"ve sancı geç saatlerde" diye iç kapak notları vardı. kitapların başına biraz fanzin havasında "kadıköy notları" mıydı öyle bir paragraflar serisi eklerlerdi. "ölümün olduğu yerde daha ciddi ne olabilir" aforizması bir dönem tüm kitaplarında mı vardı, özel bir seride mi hatırlayamadım. yayın haklarını duyururken "kimse bize sormadan çoğaltamaz ama fotokopi fanzinler bundan muaftır, onlar istedikleri altıkırkbeş yayınını kopyalayabilir, bozabilirler, yaşasın kaos" notuyla bitirirlerdi.
bugün her ağıza sakız bir "yeraltı edebiyatı" goygoyu varsa, payları büyüktür.
bu ilk senelerinde -yetişemediğim- enis batur kitaplığı, boris vian kitapları serisi, michael moorcock'un erlik ve hawkmoon serileri, lovecraft'ın nice öyküsü ve sanırım charles dexter ward romanı ile türk okuyucusunun alışık olmadığı bir tempo yakalamışlar.
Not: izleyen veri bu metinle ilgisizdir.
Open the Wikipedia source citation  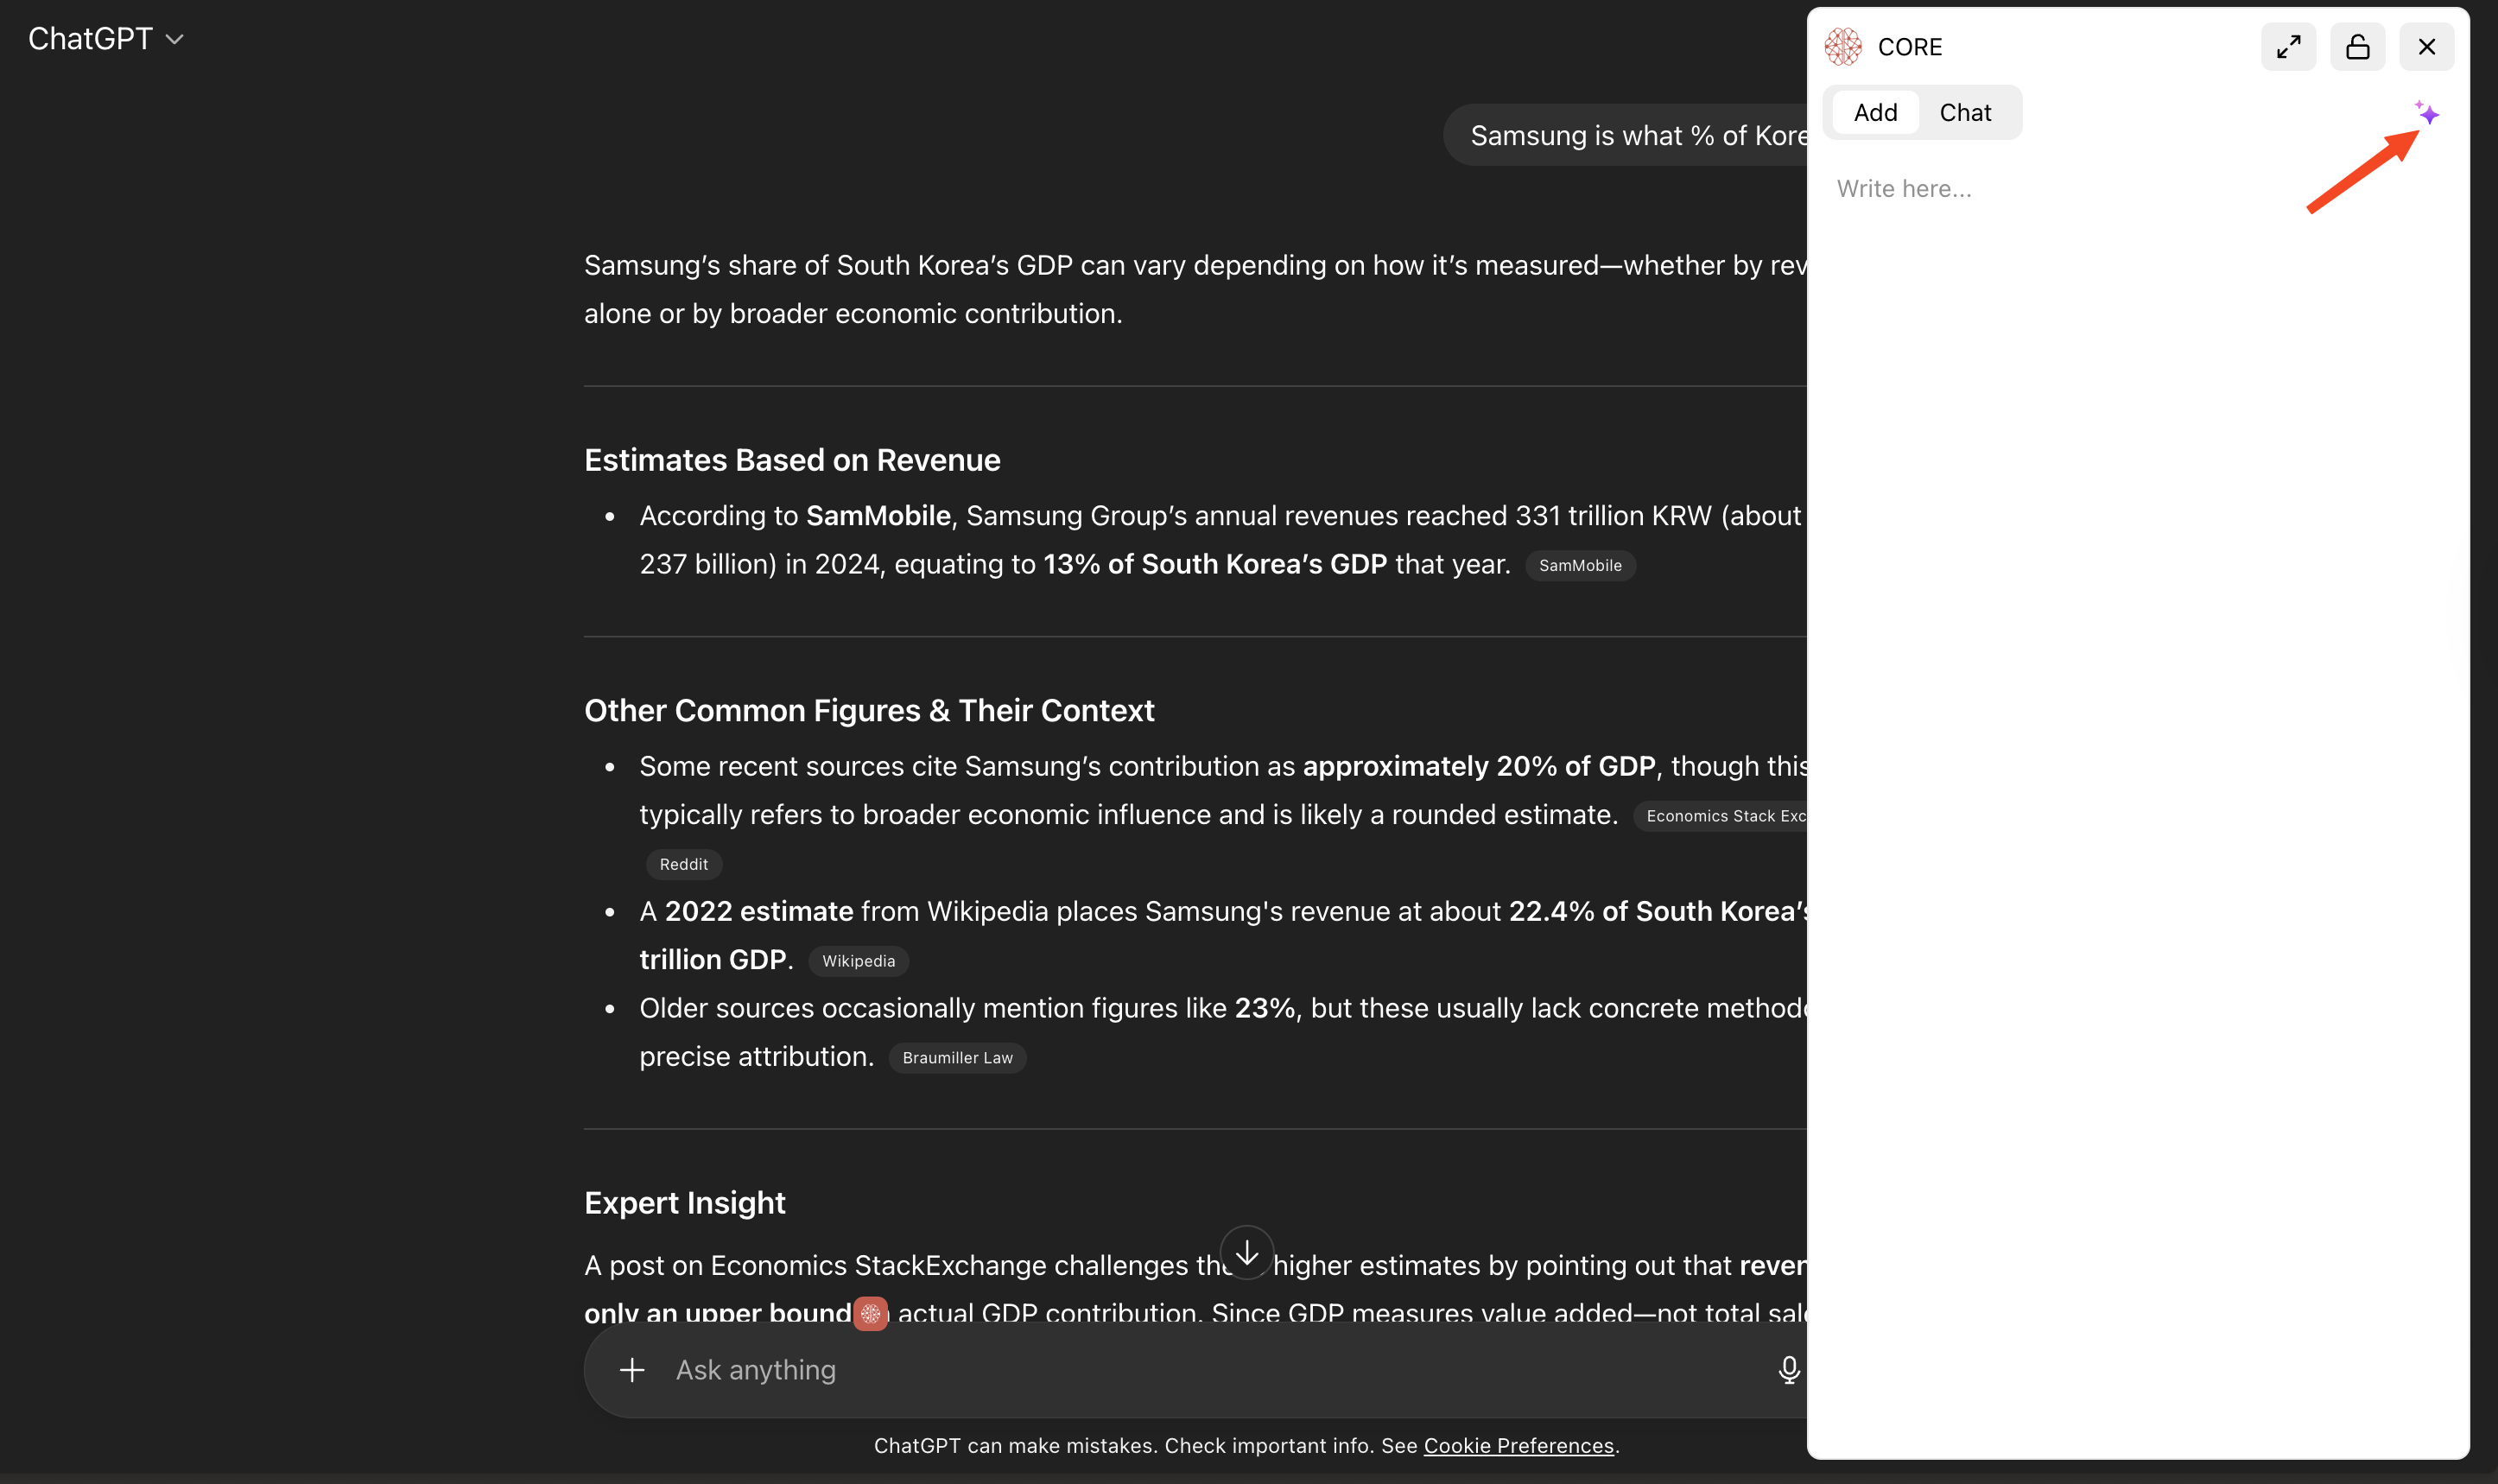coord(858,961)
ben yukarıdakileri ucundan okumaya başladığımda haklarında telif ödemedikleri, bu yüzden harıl harıl bastıkları, haksız rekabete yok açtıklarına dair söylentiler duymuştum. hatta telifini aldığı romanı 'basma biz çeviriyoruz' diye tehdit ile engellemeye çalıştıklarını söyleyen yayıncı bile duydum. çevirmenlerine ücretlerini senelerce vermedikleri de söylenirmiş. fazla küçüktüm ufacıktım doğru-yanlış bilemem.
piyasada ucundan karanlık, edebi değeri olan işlere açık varken girip karşılığını almışlar -ve hep çok güzel kitaplar seçmişler- ama samimiyetleri hep kafamda sorudur. yani zaten 100'den fazla satma ihtimali olmayan fanzine "al telif" dediğinde kaos kahramanı olmuyorsun. alsa bassa zaten peşinden koşmaya tenezül etmeyeceksin. gibi.
bir de bu ekibin radyo macerasını anlatan kaybedenler külübü meselesi var ki, görüşlerimi bırakayım tekrar olmasın: #14435
6ltı kı4kbe5 diye de yazıyorlar, 6:45 diye de, 6[Çizgi üstüne nokta] diye de bu arada.